When Brazilian football star Neymar was accused of sexual harassment, Bolsonaro sided with him, bluntly saying, “I believe him” even before the investigation into the allegations was complete.

HuffPost Brasil’s Marcella Fernandes reported that the president’s remarks “sent shockwaves across the country, where experts say reporting rates for sexual crimes are lower than they should be”.  

In 2014, Bolsonaro not only told Congresswoman Maria do Rosário that he would never rape her because she was not “worth it”, he also bragged about the incident on Twitter. Bolsonaro said about his own daughter, “I had four sons, but then I had a moment of weakness, and the fifth was a girl.”

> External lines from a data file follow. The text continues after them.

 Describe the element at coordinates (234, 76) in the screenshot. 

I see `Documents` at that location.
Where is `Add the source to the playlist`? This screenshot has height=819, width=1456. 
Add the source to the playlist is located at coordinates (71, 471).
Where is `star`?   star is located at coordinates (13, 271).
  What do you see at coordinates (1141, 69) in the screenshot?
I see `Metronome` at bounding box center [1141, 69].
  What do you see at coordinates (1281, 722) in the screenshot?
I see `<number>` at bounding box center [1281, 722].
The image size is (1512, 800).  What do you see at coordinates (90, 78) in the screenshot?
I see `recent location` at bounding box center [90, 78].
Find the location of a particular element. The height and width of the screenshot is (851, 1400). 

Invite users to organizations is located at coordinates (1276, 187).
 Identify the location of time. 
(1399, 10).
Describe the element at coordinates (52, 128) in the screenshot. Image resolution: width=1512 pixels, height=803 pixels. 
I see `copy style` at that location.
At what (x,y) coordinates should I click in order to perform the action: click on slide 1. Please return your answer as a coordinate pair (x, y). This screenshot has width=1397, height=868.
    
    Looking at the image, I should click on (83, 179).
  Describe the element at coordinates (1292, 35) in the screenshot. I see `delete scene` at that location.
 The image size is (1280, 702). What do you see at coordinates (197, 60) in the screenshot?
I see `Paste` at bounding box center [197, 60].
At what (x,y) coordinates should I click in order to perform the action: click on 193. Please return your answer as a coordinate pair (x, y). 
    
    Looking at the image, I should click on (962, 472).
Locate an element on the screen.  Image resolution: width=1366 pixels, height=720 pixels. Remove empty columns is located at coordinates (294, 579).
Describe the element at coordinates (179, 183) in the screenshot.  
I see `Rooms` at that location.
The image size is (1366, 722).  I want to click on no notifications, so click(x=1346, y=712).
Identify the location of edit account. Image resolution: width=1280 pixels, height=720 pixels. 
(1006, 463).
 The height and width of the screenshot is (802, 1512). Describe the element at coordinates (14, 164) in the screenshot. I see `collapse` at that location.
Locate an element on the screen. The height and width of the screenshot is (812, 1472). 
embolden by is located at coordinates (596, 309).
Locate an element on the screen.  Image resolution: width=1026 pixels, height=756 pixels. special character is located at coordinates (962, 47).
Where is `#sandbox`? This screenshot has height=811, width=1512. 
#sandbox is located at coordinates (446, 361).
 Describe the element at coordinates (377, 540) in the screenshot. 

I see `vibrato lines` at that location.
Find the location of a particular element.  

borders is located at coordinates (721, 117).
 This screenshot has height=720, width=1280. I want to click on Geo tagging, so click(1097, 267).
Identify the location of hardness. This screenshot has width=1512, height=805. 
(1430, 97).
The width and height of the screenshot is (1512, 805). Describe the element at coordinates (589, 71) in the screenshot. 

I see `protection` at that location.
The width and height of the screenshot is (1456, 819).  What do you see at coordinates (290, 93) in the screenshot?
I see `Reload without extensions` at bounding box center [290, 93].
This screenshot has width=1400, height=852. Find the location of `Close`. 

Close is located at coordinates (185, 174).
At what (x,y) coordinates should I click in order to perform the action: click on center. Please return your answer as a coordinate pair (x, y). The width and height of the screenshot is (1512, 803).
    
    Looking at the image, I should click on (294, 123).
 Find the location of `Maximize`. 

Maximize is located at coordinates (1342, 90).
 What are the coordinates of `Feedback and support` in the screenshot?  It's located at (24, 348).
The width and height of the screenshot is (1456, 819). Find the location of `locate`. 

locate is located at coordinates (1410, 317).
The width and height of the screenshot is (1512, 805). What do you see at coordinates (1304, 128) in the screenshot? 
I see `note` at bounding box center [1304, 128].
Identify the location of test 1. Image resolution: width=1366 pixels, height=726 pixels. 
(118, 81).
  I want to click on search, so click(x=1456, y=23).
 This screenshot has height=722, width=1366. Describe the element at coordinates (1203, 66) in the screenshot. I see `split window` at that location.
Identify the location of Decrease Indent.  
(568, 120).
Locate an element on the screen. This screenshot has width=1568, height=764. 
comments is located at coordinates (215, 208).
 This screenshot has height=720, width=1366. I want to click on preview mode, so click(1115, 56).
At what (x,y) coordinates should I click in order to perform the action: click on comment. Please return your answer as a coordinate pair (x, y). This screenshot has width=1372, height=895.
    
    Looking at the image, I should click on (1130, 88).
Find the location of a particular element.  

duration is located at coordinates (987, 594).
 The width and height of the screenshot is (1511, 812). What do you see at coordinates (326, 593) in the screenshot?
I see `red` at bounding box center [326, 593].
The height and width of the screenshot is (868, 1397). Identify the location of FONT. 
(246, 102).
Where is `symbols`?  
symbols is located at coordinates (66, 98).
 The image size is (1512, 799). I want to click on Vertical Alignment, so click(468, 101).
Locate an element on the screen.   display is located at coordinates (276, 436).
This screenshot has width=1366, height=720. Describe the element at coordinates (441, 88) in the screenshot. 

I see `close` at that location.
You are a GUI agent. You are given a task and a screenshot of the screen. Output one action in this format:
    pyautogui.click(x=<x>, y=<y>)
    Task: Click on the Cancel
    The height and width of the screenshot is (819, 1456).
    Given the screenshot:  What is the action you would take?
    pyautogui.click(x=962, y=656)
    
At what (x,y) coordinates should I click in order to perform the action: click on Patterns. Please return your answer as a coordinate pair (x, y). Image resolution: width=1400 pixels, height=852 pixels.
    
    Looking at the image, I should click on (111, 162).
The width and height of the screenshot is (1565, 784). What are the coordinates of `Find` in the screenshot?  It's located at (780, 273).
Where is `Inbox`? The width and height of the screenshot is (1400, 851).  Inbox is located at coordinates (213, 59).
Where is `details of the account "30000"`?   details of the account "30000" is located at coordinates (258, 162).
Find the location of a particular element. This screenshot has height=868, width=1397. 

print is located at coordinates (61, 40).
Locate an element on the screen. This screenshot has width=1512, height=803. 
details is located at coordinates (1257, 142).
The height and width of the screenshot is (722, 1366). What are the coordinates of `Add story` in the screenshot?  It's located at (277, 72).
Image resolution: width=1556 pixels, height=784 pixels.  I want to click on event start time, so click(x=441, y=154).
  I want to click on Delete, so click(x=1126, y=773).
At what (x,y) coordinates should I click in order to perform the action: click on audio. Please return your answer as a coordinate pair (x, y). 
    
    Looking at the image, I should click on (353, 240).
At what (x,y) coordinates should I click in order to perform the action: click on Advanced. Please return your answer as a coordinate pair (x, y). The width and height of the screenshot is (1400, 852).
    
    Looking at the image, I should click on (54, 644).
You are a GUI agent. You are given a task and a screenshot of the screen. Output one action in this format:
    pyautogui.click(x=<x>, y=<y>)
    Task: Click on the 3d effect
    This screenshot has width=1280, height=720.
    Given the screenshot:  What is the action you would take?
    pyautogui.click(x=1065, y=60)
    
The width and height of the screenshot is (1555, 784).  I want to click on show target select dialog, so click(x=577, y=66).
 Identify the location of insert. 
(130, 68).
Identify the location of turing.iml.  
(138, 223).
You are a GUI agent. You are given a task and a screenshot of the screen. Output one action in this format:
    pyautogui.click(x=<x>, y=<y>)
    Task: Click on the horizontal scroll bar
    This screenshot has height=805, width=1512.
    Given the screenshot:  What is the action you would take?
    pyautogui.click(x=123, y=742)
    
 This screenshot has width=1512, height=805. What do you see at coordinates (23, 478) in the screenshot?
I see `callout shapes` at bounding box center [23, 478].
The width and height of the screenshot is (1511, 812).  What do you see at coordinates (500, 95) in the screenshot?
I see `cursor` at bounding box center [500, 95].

Bolsonaro had also compared maternity leaves to “more labour rights”. “Because women get more labor rights than men, meaning they get maternity leave, the employer prefers to hire men … I would not employ [women equally]. But there are a lot of competent women out there,” he had said.  

‘Proud homophobe’

The LGBTQ community in Brazil were scared when Bolsonaro was elected to power. Reuters had reported that while in 2011, he had said he would rather have his son “die in a car crash” than him be gay, in 2013 he called himself a “proud homophobe”.

While Brazil’s Sao Paolo prides itself for one of the largest yearly pride parades in the world, LGBTQ people are still afraid to be open about their sexuality. 

Recife-based small business owner Paula, who had requested Reuters to not use her surname, had said, “His victory is already encouraging and legitimising countless acts of violence throughout the country… We are alarmed and afraid – not only of losing our legal rights, but of losing our freedom and our lives.”

Big fan of violence and war, not democracy 

Bolsonaro is also in favour of torture, violence and war. In August, he hailed a military official, convicted of torture, as a national hero. “I am in favour of torture, you know that,” the president said in 1999 in an interview.

In the same interview, he had said only a civil war could change Brazil, and not elections: “Elections won’t change anything in this country. It will only change on the day that we break out in civil war here and do the job that the military regime didn’t do: killing 30,000. If some innocent people die, that’s fine. In every war, innocent people die.”

In the same interview, he had said he would shut down Congress if he were President, saying, “Let’s go straight to the dictatorship.”